None of the other contentions raised by the appellants merit comment.
Of the Third Circuit, sitting by designation
Bannister was sentenced on each of the counts to five years probation, the sentences to run concurrently. Neal received a sentence of 18 months, 6 months imprisonment with the remainder suspended, and five years probation on each of the counts, concurrent. Crosby received consecutive five year sentences on the two substantive mail fraud counts, and five years on the conspiracy count to run concurrently with the sentence imposed on the second substantive count
Manhattan Life Insurance Company, with home offices in New York
The "Proofs of Death" form signed by Bannister carries the heading "Submitted to the Manhattan Life Insurance Company of New York, 120 West 57th Street, New York 19, N.Y.," and further directs that the "Company reserves the right to require or to obtain further information should it be deemed necessary." [Emphasis added.] Neal, a some-time insurance agent, can hardly deny knowledge of the required home-office approval.
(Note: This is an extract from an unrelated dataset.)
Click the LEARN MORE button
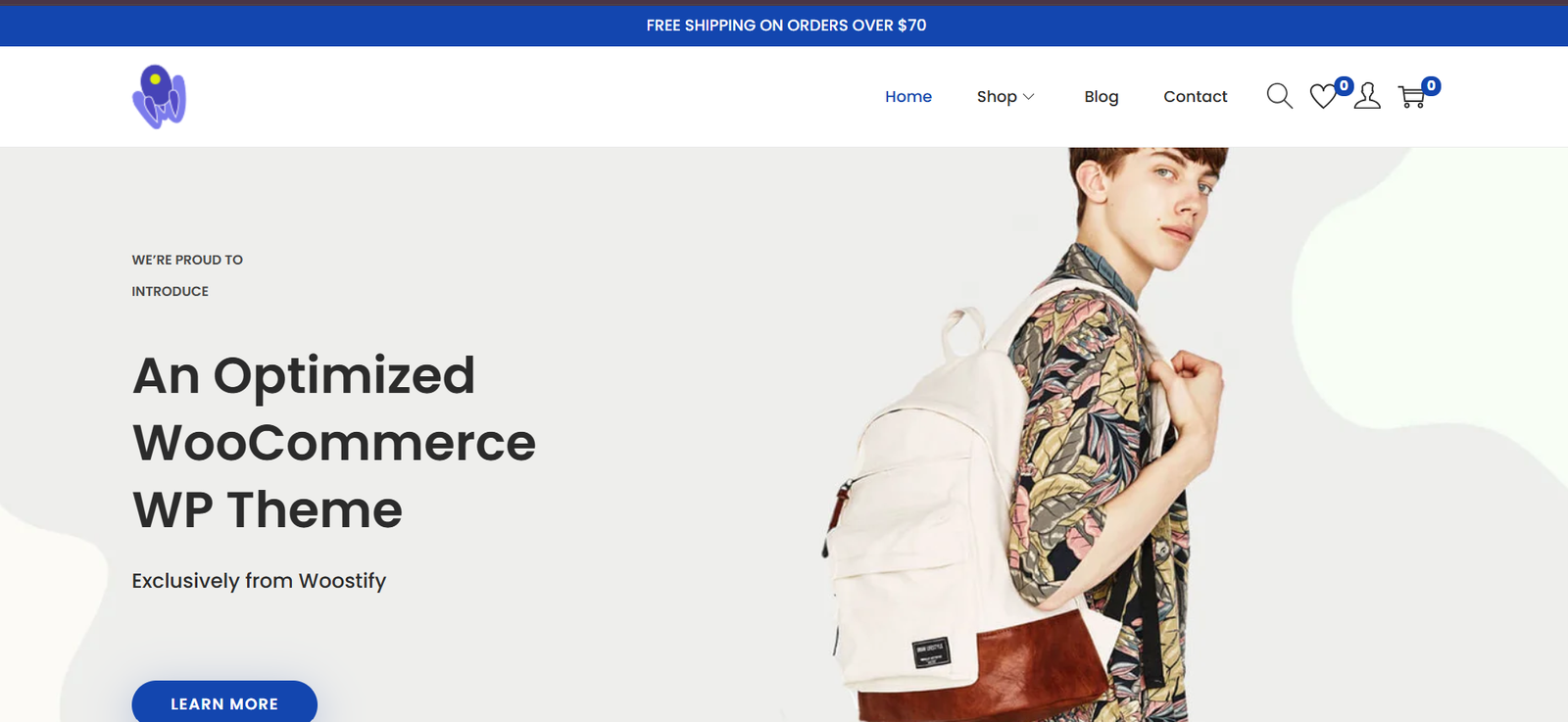This screenshot has width=1568, height=722. tap(224, 701)

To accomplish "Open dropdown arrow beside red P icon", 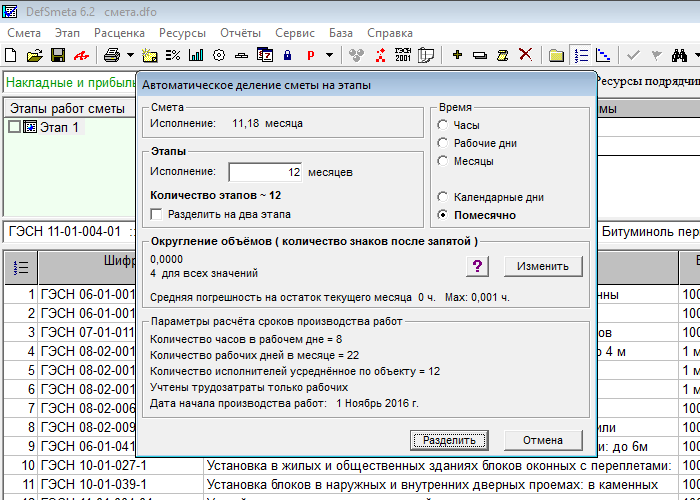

The substantive mail fraud counts must be distinguished from a charge of conspiracy which, being an agreement, calls for proof of an intended use of the mails. Abbott v. United States, 5 Cir., 1956, 239 F.2d 310, 314; Guardalibini v. United States, 5 Cir., 1942, 128 F.2d 984
See Advisory Committee's Note, 39 F.R.D. 69, 193-194
"(c) Presentence Investigation.
"(2) Report. * * * The court before imposing sentence may disclose to the defendant or his counsel all or part of the material contained in the report of the presentence investigation and afford an opportunity to the defendant or his counsel to comment thereon. Any material disclosed to the defendant or his counsel shall also be disclosed to the attorney for the government."
F.R.D. 69, 192
See Advisory Committee Notes, 39 F.R.D. 69, 194:
"Practice in the federal courts is mixed, with a substantial minority of judges permitting disclosure while most deny it. * * * [T]he amendment goes no further than to make it clear that courts may disclose all or part of the presentence report to the defendant or to his counsel. It is hoped that courts will make increasing use of their discretion to disclose so that defendants generally may be given full opportunity to rebut or explain facts in presentence reports which will be material factors in determining sentences."
This rule, too, was significantly amended. See Advisory Committee Note, 39 F.R.D. 69, 196-97
Rule 35. "Correction or Reduction of Sentence. * * * The court may reduce a sentence within 120 days after the sentence is imposed, or within 120 days after receipt by the court of a mandate issued upon affirmance of the judgment or dismissal of the appeal, * * *."